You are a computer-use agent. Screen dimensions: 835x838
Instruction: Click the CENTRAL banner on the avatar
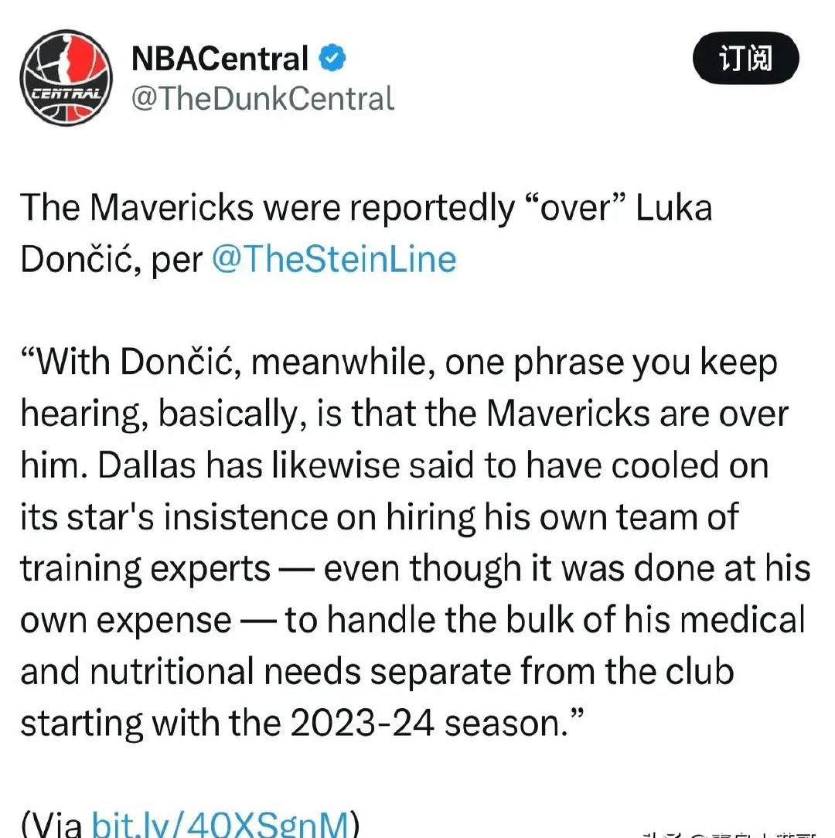(66, 94)
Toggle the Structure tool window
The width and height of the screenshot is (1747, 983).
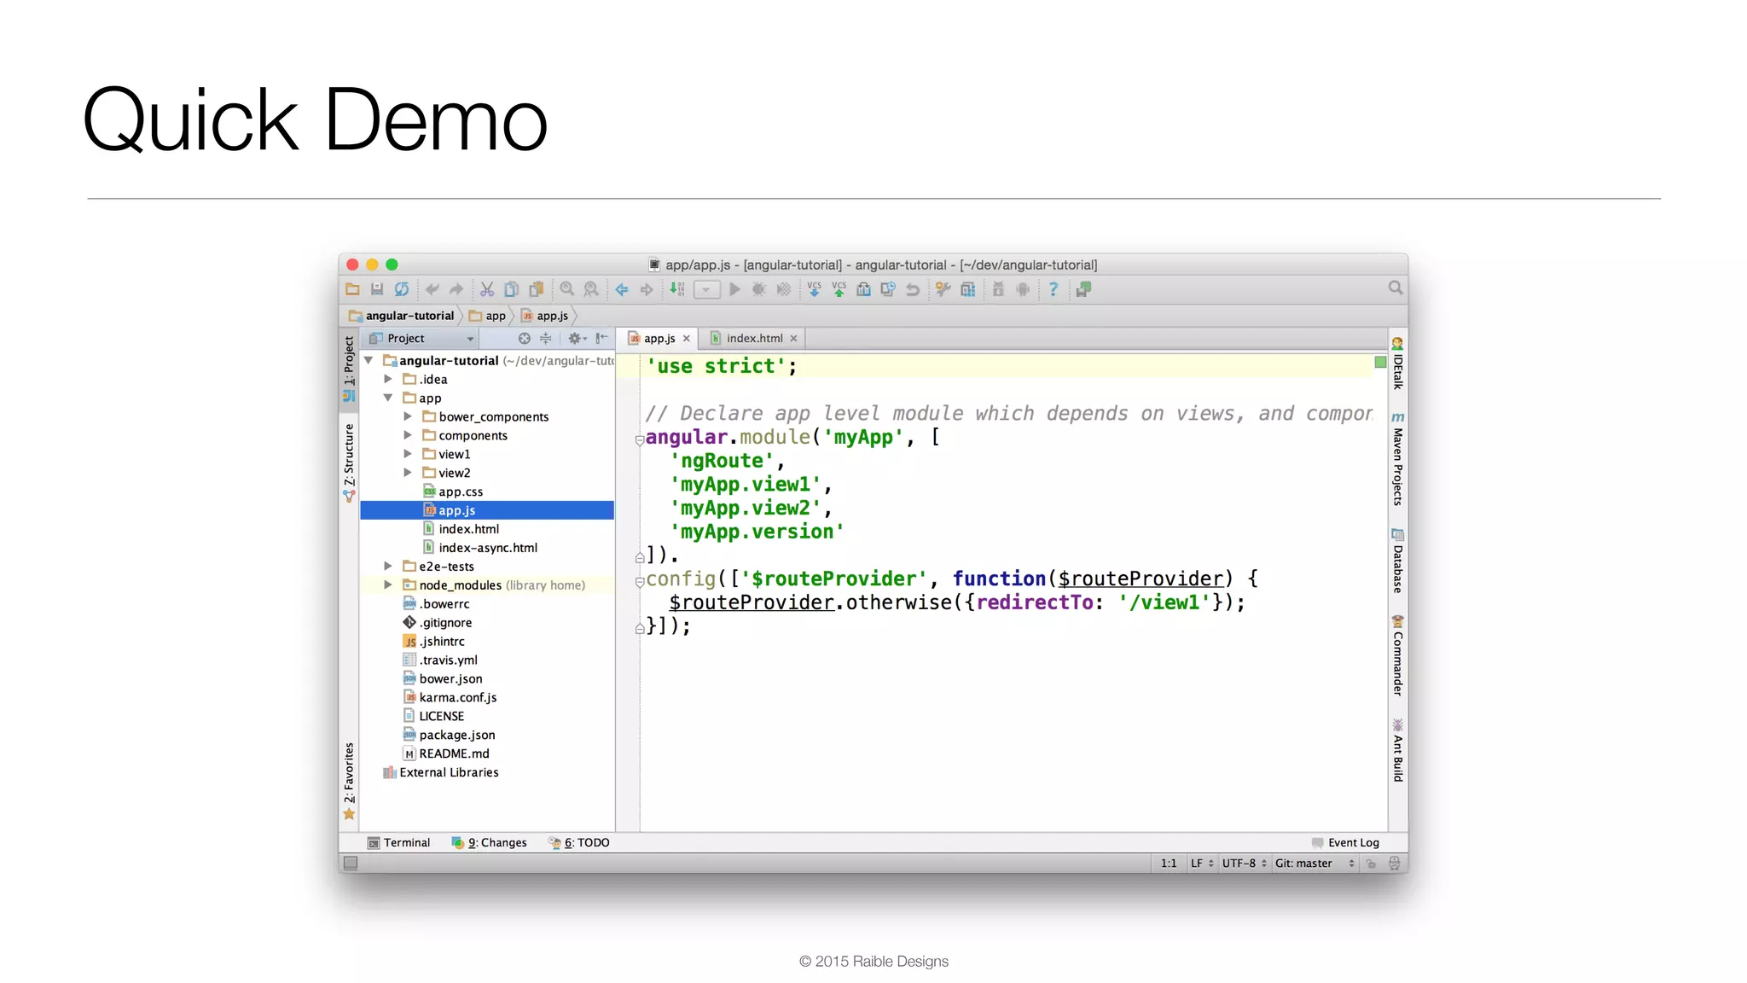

## Required work
Render the stretch of the records from the line containing "Toggle the Structure tool window" through the end of the records as a JSON list of strings, one string per line, with blank lines left out. Leave the pictures out of the list.

## Worked answer
[
  "Toggle the Structure tool window",
  "The width and height of the screenshot is (1747, 983)."
]